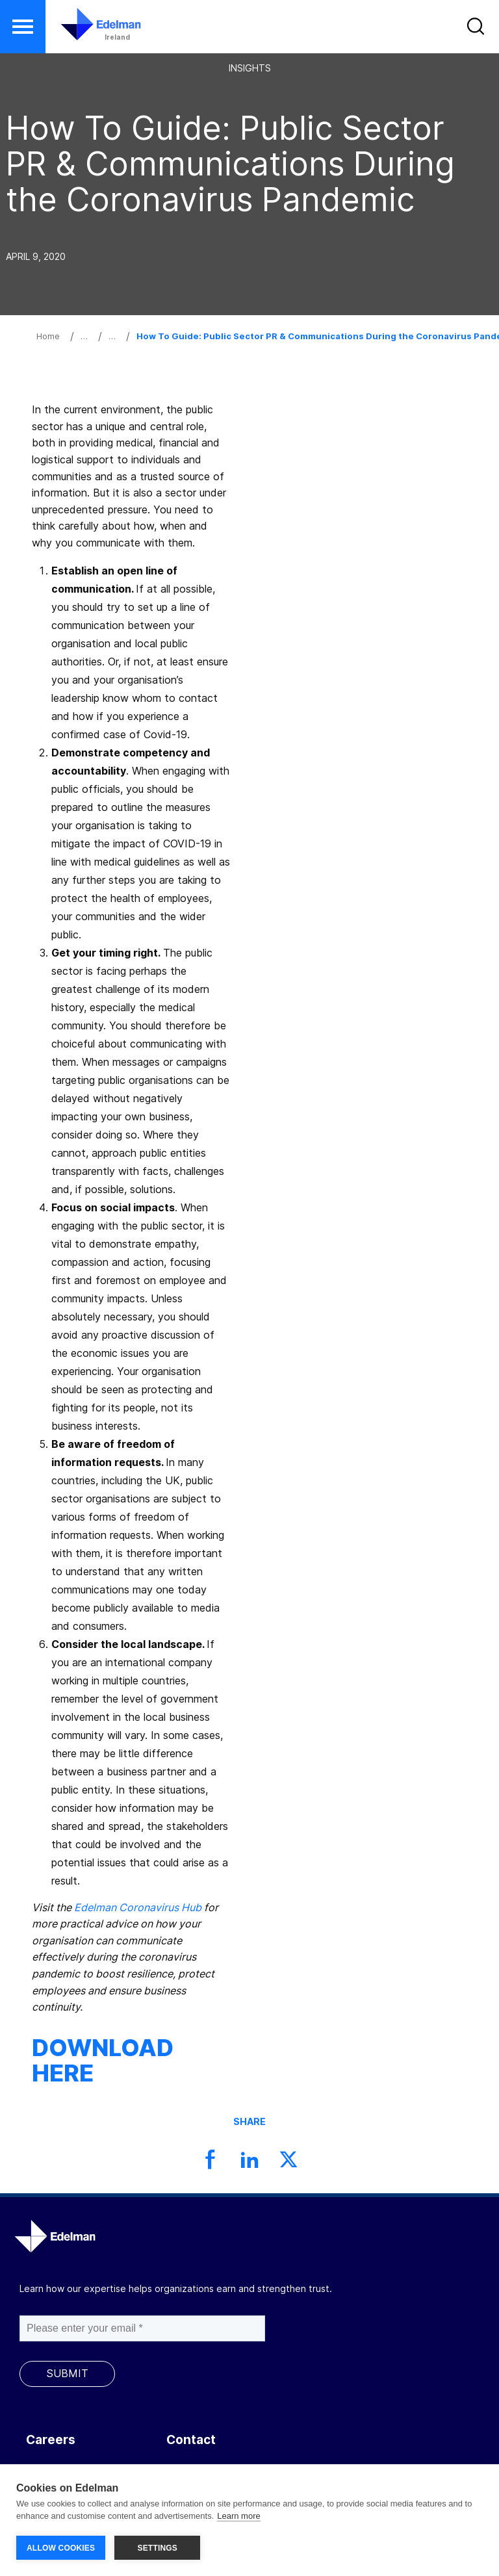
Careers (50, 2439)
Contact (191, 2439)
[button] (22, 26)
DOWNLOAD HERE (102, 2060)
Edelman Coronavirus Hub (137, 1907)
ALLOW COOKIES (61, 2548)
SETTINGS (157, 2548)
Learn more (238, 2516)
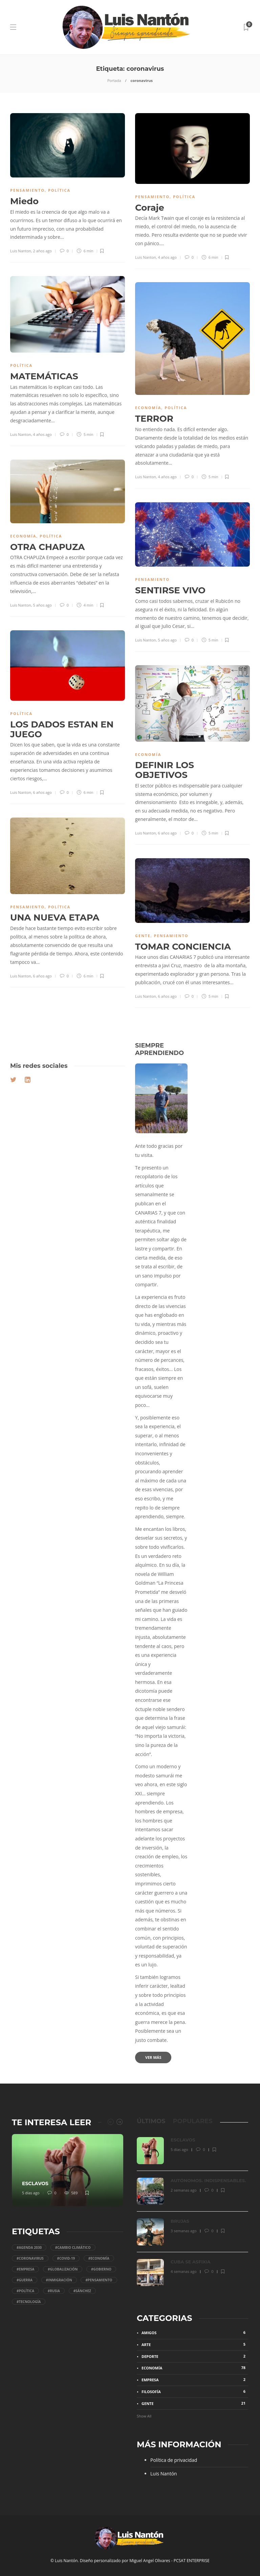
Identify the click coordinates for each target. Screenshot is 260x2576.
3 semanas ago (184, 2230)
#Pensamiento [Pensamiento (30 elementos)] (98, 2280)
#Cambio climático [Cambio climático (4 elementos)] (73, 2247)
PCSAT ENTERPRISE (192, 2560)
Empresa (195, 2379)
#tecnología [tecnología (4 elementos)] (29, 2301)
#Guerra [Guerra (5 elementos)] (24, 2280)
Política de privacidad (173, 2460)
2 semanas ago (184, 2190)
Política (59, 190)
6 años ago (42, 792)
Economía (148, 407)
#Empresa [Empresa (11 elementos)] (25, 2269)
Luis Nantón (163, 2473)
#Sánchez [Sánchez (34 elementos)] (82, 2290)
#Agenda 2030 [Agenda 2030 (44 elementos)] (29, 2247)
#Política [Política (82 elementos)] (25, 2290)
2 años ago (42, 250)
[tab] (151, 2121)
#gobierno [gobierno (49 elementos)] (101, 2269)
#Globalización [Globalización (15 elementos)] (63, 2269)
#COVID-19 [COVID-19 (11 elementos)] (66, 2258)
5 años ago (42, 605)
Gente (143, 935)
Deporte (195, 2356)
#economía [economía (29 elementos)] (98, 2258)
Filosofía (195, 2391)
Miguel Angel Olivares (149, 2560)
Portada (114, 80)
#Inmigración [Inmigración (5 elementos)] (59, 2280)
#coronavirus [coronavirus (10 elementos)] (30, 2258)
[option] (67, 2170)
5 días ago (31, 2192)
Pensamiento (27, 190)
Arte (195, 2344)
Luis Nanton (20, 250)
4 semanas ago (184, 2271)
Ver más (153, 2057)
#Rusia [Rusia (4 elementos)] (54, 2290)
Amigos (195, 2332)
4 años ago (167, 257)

* * *

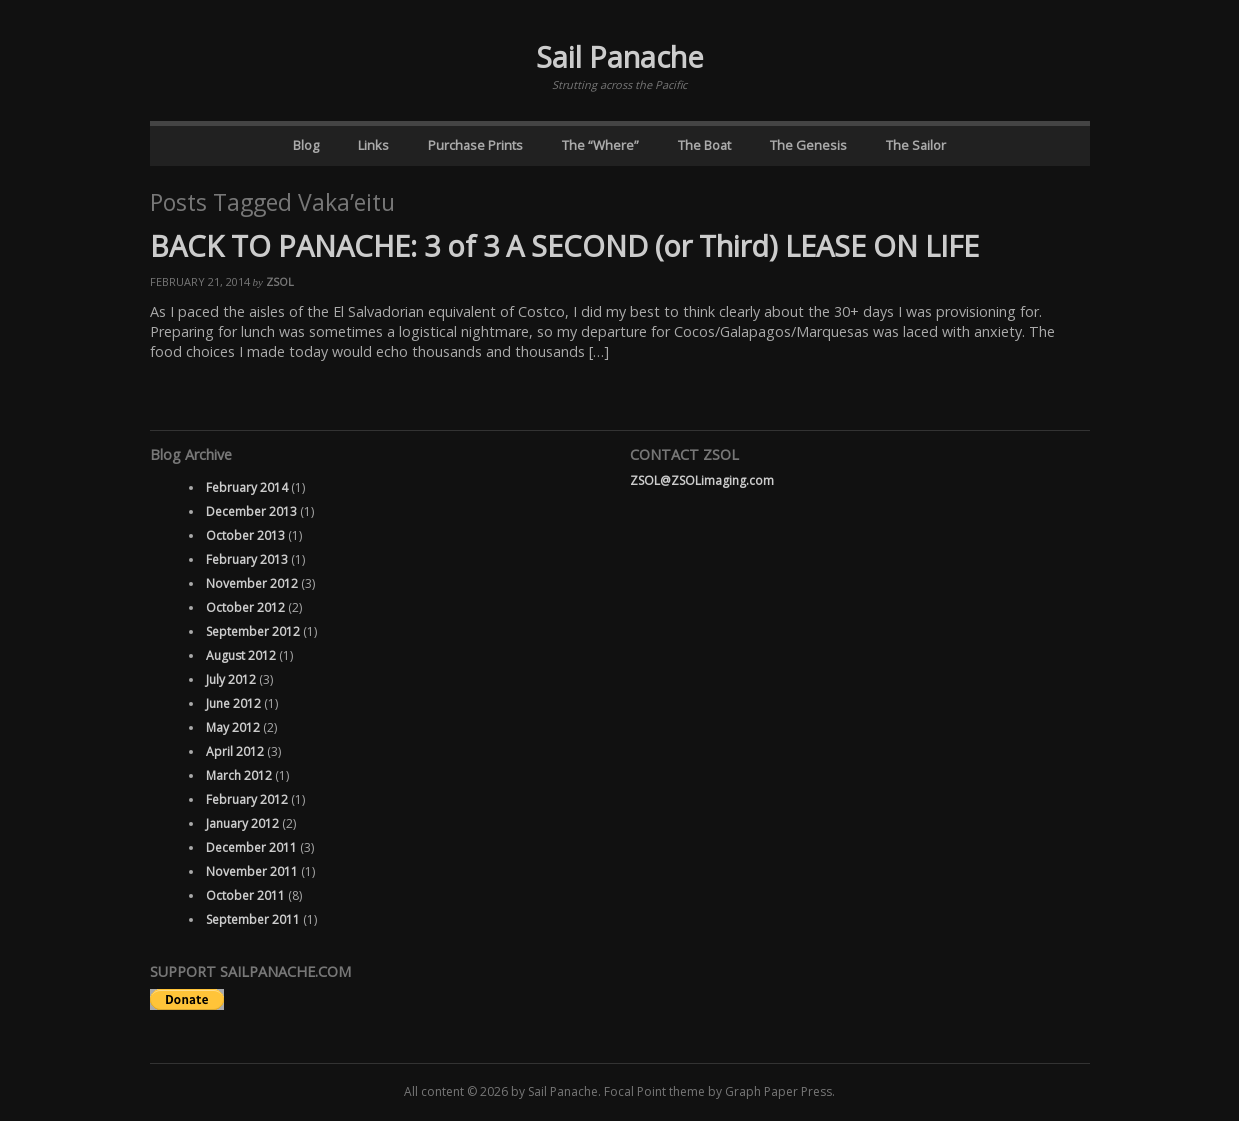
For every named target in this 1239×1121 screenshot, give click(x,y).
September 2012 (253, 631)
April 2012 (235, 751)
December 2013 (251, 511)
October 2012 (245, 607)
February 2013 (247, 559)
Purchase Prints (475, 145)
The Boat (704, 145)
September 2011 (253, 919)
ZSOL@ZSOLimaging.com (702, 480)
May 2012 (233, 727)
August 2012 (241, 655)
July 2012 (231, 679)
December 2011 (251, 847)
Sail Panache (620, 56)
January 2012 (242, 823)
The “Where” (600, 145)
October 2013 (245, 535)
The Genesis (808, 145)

* * *

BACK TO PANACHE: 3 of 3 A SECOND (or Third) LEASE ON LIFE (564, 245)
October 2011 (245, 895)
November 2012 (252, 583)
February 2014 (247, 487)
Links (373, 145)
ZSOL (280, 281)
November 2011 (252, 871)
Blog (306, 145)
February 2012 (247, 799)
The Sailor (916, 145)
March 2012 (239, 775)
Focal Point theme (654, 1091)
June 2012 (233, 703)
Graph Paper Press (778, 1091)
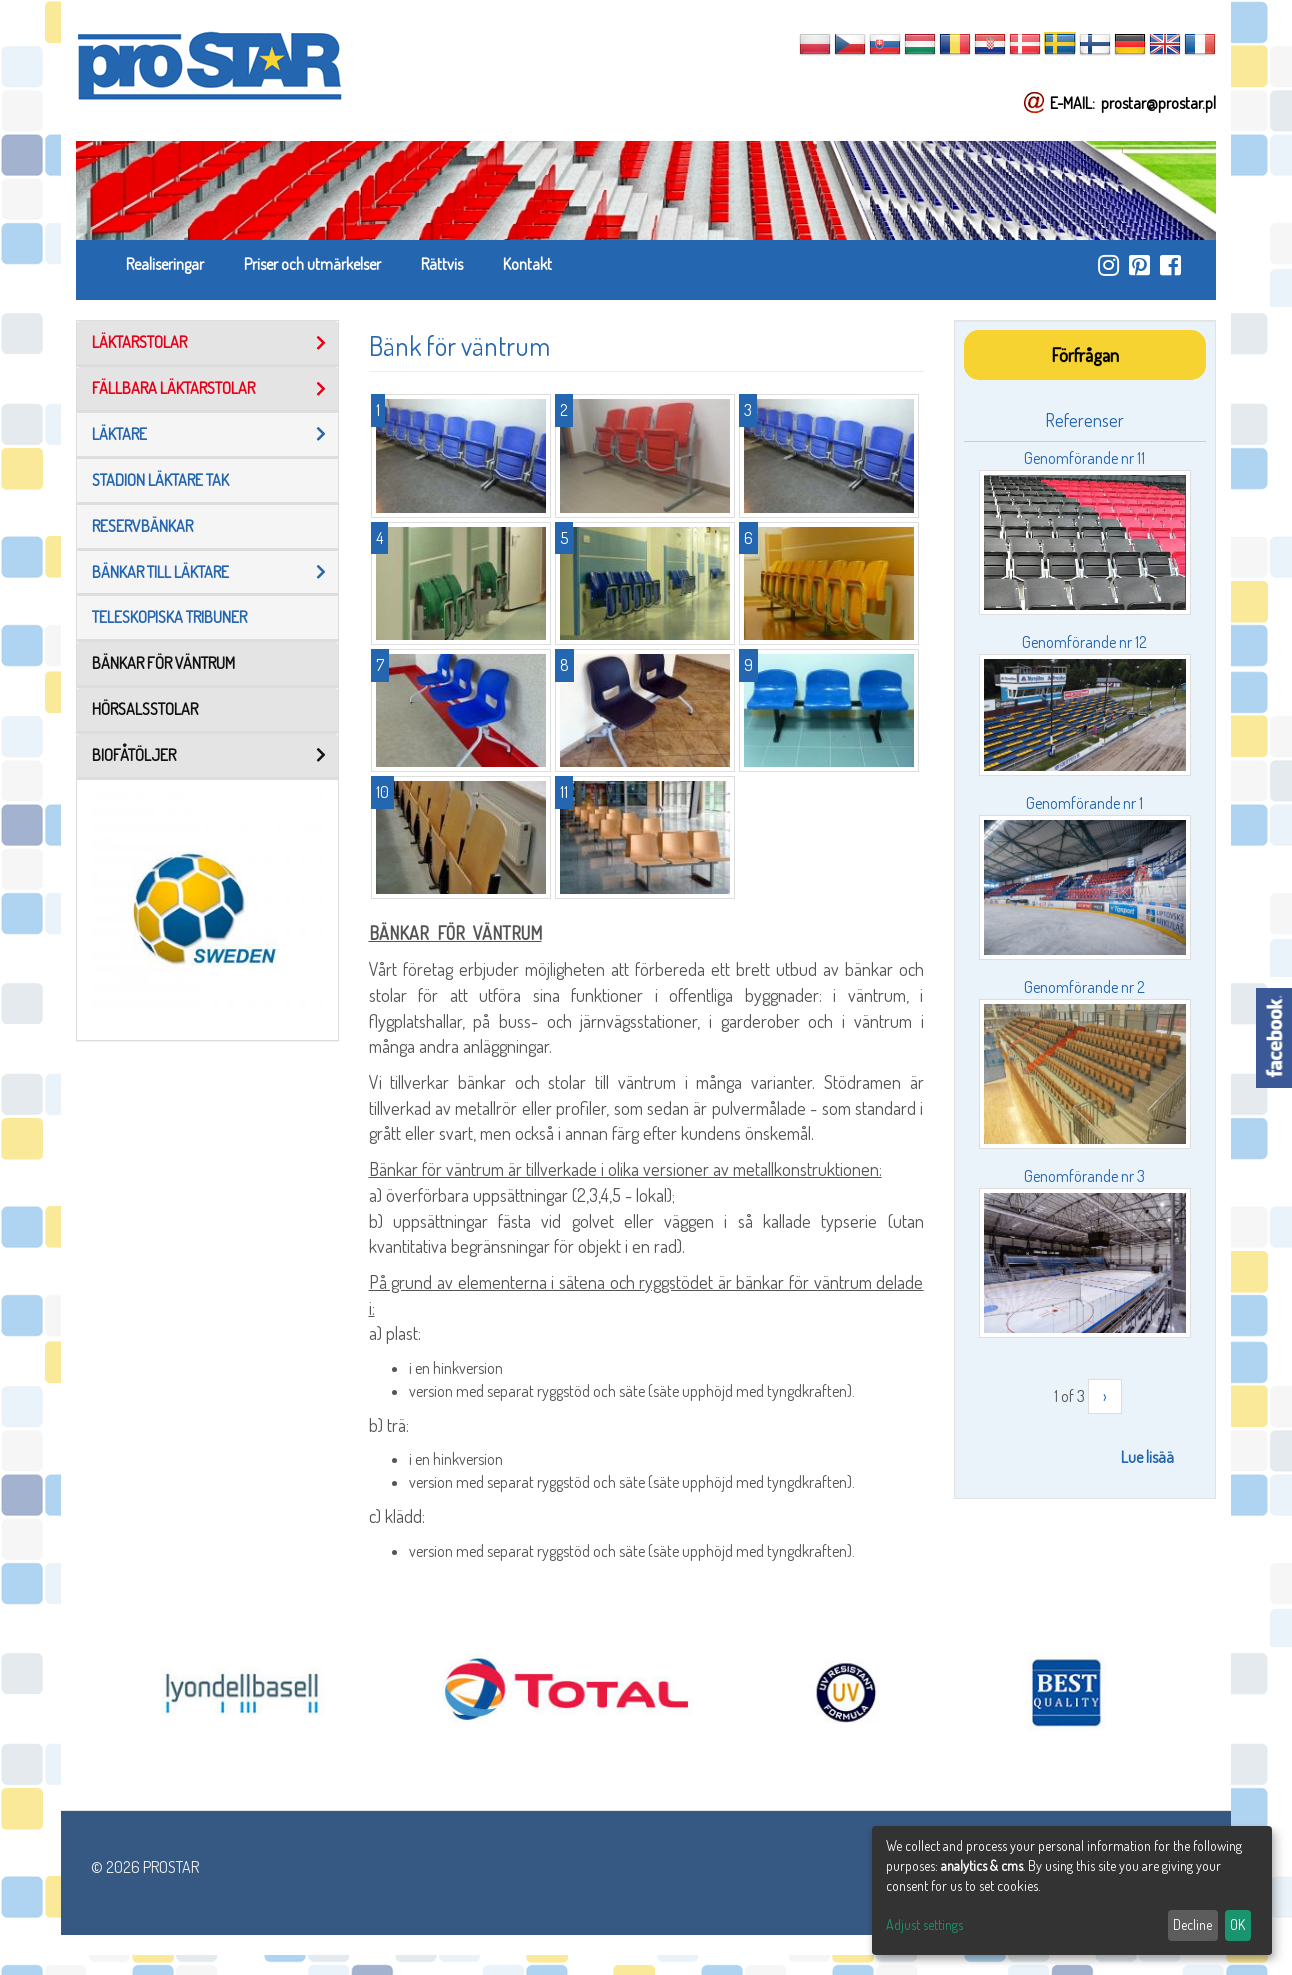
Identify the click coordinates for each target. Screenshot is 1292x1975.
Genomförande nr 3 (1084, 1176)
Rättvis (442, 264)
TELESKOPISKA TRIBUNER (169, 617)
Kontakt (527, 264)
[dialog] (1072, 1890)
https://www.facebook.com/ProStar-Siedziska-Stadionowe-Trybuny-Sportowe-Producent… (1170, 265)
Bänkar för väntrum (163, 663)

YOUR OBJECTIVE: Transcribe, exactly and without additions, the lines of the records above, beginning with the line that contains "#Sánchez [Sánchez (34 elementos)] (82, 2290)" and ending with the line that contains "5 años ago (42, 605)", both included.

SOLUTION TO THE PROBLEM:
#Sánchez [Sánchez (34 elementos)] (82, 2290)
#Agenda 2030 [Agenda 2030 (44 elementos)] (29, 2247)
#Política [Política (82 elementos)] (25, 2290)
2 años ago (42, 250)
[tab] (151, 2121)
#gobierno [gobierno (49 elementos)] (101, 2269)
#Globalización [Globalización (15 elementos)] (63, 2269)
#COVID-19 [COVID-19 (11 elementos)] (66, 2258)
5 años ago (42, 605)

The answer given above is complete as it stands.